Il Masaf (Ministero dell’agricoltura, della sovranità alimentare e delle foreste) ha emanato il decreto 11 agosto 2023 circa gli interventi a sostegno delle microimprese e pmi che operano nel settore della produzione agricola primaria e della trasformazione e commercializzazione dei prodotti agricoli, colpite da calamità naturali (valanghe, frane, inondazioni/alluvioni, trombe d’aria, uragani, incendi boschivi di origine naturale, sisma ed eruzioni vulcaniche).
Il testo definisce così criteri e modalità per la concessione degli aiuti.
L’elenco degli interventi
Nel decreto vengono specificati gli interventi finanziabili, qualora gli eventi naturali abbiano causato danni sia alla produzione agricola che ai mezzi di produzione agricola.
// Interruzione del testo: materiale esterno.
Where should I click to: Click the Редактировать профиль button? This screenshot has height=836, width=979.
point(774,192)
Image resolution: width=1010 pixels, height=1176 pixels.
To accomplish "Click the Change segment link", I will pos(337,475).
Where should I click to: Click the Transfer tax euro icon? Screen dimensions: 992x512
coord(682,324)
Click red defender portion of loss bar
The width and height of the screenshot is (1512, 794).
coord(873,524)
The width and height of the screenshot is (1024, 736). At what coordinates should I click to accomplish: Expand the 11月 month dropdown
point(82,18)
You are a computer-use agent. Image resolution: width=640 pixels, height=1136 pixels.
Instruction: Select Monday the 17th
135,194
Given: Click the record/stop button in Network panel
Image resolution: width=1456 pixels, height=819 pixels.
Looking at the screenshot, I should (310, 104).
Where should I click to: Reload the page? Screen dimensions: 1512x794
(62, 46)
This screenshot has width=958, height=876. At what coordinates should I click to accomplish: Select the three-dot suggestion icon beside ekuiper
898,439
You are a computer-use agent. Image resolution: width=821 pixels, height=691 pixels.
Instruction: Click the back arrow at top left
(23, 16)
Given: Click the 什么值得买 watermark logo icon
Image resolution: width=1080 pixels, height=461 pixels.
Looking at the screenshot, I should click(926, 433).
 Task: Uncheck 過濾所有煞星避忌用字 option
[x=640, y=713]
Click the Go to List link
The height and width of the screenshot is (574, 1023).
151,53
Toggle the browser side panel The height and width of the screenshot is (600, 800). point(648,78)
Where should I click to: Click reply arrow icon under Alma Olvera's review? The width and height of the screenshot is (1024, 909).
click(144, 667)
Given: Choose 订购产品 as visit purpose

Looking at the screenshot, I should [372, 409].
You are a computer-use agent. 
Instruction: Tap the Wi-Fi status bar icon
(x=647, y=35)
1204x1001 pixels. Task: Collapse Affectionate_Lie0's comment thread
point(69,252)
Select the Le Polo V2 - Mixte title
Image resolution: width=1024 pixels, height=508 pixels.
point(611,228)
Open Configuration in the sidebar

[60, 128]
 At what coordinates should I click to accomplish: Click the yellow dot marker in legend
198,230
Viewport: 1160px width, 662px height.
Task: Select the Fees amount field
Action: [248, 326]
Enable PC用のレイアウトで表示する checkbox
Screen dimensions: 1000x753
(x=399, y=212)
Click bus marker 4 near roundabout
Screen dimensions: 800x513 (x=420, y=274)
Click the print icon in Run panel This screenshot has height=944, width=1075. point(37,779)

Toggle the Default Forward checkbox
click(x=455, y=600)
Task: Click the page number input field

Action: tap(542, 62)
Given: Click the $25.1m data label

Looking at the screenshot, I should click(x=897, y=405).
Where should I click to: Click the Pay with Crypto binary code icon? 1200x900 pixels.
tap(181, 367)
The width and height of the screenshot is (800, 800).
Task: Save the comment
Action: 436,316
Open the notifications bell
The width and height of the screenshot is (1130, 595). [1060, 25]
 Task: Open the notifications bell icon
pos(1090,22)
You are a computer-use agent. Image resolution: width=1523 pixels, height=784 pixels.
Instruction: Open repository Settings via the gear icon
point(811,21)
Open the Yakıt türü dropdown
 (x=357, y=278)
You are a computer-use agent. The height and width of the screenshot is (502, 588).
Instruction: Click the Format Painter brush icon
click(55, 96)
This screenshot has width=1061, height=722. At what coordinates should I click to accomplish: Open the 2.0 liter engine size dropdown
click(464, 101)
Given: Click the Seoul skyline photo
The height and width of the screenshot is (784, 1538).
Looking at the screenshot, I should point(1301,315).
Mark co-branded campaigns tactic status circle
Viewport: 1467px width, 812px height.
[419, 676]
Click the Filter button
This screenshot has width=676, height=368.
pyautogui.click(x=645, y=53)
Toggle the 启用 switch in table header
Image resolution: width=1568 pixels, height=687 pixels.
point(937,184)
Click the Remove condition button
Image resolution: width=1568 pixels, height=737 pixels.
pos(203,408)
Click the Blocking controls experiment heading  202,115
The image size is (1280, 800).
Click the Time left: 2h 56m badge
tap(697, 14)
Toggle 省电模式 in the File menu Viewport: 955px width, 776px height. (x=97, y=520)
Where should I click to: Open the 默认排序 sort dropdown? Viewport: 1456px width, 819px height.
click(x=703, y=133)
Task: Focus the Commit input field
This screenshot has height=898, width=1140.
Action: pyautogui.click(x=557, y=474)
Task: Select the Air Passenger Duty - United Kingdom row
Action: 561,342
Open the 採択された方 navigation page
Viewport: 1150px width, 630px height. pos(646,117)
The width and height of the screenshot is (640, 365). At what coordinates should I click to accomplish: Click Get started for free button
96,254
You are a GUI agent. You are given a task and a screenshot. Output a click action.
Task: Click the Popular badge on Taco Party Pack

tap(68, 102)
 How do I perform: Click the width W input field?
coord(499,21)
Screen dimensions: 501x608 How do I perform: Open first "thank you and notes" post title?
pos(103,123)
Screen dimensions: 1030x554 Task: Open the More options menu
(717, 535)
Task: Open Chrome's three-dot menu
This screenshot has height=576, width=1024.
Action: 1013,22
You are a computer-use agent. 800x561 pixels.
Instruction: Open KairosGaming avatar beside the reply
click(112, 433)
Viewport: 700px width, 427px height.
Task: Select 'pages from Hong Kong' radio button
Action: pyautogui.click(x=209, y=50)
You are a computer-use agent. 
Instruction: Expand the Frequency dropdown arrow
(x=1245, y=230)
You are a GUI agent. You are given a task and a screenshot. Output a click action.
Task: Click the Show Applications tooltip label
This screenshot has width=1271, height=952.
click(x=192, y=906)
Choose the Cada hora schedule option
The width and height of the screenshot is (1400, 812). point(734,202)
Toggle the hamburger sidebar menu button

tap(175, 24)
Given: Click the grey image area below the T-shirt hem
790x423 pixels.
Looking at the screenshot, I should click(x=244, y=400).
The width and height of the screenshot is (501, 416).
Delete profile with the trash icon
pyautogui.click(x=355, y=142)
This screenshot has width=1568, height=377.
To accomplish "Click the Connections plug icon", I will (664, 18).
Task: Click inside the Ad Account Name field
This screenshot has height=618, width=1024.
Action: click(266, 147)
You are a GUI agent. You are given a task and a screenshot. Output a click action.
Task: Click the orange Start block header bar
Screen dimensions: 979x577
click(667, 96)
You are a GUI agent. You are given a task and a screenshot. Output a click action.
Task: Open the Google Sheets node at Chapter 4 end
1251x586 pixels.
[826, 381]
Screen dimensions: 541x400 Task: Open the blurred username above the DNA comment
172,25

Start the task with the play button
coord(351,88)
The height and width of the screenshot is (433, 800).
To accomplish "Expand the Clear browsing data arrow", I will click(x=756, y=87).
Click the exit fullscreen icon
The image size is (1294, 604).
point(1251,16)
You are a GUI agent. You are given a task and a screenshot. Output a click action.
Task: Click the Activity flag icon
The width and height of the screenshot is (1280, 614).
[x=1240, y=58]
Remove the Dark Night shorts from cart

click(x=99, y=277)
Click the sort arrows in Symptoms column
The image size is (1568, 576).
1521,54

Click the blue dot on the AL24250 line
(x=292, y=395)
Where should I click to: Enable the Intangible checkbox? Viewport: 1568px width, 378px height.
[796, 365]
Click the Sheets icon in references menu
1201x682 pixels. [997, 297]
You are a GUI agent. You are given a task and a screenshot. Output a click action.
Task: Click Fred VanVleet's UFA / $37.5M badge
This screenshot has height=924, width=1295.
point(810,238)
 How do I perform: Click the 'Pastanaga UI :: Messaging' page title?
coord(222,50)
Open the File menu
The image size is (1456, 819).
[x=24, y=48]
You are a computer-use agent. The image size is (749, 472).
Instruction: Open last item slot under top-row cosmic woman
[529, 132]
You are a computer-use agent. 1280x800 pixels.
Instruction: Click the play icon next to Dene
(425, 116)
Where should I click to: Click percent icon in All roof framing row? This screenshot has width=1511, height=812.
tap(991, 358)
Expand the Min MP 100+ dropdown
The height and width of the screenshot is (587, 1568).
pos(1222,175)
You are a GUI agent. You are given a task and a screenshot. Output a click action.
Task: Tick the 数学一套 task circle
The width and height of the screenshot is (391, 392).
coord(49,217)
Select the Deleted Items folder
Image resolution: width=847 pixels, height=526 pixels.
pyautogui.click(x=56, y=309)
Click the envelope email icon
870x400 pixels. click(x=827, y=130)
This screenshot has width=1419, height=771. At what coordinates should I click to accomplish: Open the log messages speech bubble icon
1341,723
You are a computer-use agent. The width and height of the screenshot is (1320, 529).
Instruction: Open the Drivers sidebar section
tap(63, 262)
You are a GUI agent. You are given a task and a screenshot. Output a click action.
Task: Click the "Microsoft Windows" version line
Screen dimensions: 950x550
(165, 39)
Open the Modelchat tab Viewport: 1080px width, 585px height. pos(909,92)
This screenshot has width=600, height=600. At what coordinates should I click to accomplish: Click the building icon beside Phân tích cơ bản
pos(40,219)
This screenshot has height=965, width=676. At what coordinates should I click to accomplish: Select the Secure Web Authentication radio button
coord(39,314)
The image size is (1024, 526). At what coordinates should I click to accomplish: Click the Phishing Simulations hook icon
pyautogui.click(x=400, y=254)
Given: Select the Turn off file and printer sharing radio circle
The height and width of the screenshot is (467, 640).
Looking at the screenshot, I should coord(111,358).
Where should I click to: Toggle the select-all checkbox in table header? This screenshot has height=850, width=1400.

Tra questi troviamo:
- riparazione di immobili ad uso produttivo danneggiati, la loro demolizione e ricostruzione se distrutti, al fine di ristabilirne la piena funzionalità;
- riparazione di beni mobili strumentali danneggiati o l’acquisto di beni mobili strumentali distrutti;
- ristoro dei danni subiti da scorte e prodotti in corso di maturazione o stoccaggio;
- compensazione per la perdita di reddito dovuta alla distruzione totale o parziale della produzione agricola e dei mezzi di produzione agricola;
- costruzione, acquisto o miglioramento di beni immobili finalizzati alla delocalizzazione definitiva dell’attività produttiva ricompresi gli investimenti necessari a rendere definitive le strutture temporanee realizzate nella fase emergenziale;
- acquisto o noleggio per la fornitura e l’installazione di impianti temporanei delocalizzati.
Per gli aiuti di riparazione, ristoro, compensazione e acquisto impianti, i costi ammissibili coprono i costi dei danni subiti, previa valutazione da parte dell’autorità pubblica oppure da un esperto indipendente ma riconosciuto delle stesse autorità.
Invece, per ciò che riguarda i costi relativi agli aiuti di costruzione dei beni immobili, sono ammissibili quelli sostenuti per il ripristino del potenziale produttivo fino al livello preesistente al verificarsi dell’evento e la portata massima dell’aiuto raggiunge il 100%.
Aiuti e finanziamenti
Il contributo per gli aiuti si applica a valere sulle seguenti risorse:
- Fondo di solidarietà nazionale (FSN);
- Fondo per le emergenze nazionali;
- contributi ai sensi dell’art. 1, comma 422 e seguenti, della legge 28 dicembre 2015, n. 208 e successive modificazioni;
- contributi ai sensi dell’art. 1, comma 448 della legge 30 dicembre 2021, n. 234 e successive modificazioni;
- eventuali altre risorse derivanti da provvedimenti nazionali e/o regionali e delle province autonome.
I criteri, le modalità di erogazione e l’ammontare delle risorse finanziarie sono determinati con delibera del Consiglio dei Ministri e con ordinanze del Capo del Dipartimento della protezione civile.